In this study, we reported the original electronic structure of Co(OH)₂, and systematically investigated the changes in the electronic structure of Co(OH)₂ under an electron beam by changing the electron beam current for the EELS experiment. Employing low-current EELS conditions (with an electron current below 30 pA) revealed the unperturbed O-K edge and Co-L edge spectra for Co(OH)₂, thereby contrasting with previous EELS data.

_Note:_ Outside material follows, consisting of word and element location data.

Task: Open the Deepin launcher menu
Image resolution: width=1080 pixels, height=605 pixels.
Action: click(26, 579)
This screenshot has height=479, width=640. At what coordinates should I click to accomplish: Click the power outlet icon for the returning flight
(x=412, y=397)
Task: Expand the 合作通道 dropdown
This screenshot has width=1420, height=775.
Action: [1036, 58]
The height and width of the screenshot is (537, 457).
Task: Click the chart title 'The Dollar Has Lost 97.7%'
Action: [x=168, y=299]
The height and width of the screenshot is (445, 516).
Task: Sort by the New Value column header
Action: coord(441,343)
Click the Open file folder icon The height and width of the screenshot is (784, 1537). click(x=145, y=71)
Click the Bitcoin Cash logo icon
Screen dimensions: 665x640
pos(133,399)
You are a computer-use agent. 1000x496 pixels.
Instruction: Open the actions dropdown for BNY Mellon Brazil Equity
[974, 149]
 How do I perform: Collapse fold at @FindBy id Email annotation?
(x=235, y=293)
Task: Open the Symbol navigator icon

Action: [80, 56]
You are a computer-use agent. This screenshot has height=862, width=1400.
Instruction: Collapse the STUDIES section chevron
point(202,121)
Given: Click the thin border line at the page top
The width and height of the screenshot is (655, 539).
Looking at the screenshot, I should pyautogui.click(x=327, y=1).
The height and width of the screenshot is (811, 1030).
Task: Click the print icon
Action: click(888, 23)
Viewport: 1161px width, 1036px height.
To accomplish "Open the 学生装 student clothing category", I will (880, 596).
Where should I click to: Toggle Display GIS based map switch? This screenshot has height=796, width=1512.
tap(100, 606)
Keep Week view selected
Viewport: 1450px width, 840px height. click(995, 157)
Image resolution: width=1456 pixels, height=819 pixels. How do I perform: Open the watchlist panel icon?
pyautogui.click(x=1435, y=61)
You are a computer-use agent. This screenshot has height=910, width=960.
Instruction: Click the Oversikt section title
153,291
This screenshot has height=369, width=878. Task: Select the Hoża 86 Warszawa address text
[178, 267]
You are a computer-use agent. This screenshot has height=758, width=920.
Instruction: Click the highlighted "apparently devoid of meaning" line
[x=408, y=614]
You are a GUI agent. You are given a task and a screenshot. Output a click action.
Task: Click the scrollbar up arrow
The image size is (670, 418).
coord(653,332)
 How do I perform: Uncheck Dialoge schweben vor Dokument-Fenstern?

However, the electron beam currents exceeding 30 pA induced alterations in the O-K edge and Co-L edge for both α-Co(OH)₂ and β-Co(OH)₂. The O-K pre-edge at 530 eV, indicative of Co₃O₄, began to appear with an increasing electron beam current, accompanying the energy shift of the Co-L edge to the position for Co₃O₄. These observed EELS spectral changes indicate the facile transformation of Co(OH)₂ into Co₃O₄ under electron beam irradiation. Our results emphasize the need for a cautious interpretation of results from EELS experiments and highlight the potential impact of electron beam influence on the electronic structure of materials.